RECORDS PROVIDED —
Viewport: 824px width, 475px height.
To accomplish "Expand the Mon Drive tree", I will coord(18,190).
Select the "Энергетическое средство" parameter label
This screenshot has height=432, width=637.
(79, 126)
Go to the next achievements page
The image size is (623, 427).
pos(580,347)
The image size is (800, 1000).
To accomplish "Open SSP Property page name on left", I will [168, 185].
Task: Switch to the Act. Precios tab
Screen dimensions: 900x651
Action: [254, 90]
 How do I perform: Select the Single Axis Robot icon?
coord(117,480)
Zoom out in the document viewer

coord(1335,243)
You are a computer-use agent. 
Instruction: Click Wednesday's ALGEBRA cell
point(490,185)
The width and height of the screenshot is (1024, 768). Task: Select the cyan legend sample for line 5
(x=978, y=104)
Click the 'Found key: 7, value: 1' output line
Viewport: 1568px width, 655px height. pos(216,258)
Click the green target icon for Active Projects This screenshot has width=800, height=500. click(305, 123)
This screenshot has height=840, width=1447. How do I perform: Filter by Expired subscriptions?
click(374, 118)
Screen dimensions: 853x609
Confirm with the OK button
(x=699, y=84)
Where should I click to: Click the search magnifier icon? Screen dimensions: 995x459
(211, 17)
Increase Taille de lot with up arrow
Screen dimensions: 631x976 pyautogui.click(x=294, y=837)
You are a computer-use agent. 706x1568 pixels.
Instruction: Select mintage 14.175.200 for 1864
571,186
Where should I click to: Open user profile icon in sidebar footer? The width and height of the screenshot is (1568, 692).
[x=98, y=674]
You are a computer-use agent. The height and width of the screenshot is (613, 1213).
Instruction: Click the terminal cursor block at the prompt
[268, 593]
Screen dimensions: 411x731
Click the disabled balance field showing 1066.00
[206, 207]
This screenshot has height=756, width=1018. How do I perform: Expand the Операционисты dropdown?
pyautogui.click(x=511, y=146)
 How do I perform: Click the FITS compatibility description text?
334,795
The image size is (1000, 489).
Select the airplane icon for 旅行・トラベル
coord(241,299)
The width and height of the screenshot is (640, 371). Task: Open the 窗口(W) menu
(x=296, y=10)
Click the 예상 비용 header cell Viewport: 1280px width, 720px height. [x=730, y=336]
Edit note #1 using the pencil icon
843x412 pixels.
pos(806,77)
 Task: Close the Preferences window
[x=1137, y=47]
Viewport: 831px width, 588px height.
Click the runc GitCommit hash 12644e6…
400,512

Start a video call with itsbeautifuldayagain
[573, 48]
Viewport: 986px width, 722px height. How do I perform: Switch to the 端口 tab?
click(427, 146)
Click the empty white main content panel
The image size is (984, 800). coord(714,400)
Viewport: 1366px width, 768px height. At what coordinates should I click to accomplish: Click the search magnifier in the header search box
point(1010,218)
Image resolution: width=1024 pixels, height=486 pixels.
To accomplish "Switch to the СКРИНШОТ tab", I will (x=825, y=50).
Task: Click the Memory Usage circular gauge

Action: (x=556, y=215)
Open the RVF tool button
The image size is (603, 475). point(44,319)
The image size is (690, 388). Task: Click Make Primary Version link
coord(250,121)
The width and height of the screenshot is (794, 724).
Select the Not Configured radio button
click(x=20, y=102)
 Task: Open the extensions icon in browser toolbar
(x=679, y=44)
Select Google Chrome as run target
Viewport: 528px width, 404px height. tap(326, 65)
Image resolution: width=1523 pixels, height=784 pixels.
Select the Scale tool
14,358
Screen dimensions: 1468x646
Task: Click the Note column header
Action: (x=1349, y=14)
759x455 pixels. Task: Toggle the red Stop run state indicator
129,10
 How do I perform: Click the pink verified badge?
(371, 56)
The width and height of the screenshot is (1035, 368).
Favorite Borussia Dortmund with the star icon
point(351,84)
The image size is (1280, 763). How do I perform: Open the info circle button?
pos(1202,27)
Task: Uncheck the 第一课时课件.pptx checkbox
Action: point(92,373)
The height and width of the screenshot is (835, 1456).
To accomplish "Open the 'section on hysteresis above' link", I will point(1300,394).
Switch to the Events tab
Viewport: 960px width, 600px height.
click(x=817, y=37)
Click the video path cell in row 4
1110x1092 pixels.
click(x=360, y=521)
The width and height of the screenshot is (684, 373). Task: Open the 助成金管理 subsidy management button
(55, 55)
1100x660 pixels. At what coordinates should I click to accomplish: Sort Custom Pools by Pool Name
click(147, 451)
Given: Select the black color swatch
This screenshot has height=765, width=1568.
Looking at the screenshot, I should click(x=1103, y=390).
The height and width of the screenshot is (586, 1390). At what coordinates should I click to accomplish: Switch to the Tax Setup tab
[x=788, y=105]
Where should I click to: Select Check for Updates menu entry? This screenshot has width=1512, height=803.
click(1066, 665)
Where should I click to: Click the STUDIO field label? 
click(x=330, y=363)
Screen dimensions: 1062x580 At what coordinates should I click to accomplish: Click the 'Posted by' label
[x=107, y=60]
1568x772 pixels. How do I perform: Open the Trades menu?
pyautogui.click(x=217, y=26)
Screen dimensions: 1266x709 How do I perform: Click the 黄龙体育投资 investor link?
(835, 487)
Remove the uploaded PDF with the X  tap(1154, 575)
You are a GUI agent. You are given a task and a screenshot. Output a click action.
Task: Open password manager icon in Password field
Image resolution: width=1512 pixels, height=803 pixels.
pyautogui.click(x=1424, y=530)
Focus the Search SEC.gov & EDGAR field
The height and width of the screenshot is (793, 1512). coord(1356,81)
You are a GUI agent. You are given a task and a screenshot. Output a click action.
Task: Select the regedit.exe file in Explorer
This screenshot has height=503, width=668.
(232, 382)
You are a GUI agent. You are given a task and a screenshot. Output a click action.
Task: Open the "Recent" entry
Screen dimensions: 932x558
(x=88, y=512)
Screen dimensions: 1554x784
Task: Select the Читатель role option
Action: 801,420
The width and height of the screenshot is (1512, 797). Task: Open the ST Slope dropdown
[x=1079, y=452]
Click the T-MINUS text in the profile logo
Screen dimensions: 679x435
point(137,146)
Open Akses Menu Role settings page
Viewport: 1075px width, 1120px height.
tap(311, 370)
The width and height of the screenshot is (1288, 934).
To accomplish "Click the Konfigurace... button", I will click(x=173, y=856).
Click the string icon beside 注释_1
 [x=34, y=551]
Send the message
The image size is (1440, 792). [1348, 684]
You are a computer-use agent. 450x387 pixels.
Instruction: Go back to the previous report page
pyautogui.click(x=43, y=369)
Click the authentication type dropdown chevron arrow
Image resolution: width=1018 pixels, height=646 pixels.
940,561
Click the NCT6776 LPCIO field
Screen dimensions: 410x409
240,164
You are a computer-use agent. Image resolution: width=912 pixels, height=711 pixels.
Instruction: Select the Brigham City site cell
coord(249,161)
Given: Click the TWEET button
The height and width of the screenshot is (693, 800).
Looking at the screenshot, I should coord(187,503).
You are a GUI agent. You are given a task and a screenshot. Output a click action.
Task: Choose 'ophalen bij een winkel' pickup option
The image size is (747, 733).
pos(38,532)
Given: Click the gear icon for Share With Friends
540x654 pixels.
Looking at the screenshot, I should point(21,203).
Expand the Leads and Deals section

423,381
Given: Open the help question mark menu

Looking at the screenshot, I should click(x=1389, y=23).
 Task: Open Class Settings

EXERCISE DETAILS —
From the entries above, write out only the lines starting at the line that holds "Send the message" and ending at the line that holds "Click the NCT6776 LPCIO field", keeping both and matching them exactly.

EXERCISE RESULT —
Send the message
The image size is (1440, 792). [1348, 684]
You are a computer-use agent. 450x387 pixels.
Instruction: Go back to the previous report page
pyautogui.click(x=43, y=369)
Click the authentication type dropdown chevron arrow
Image resolution: width=1018 pixels, height=646 pixels.
940,561
Click the NCT6776 LPCIO field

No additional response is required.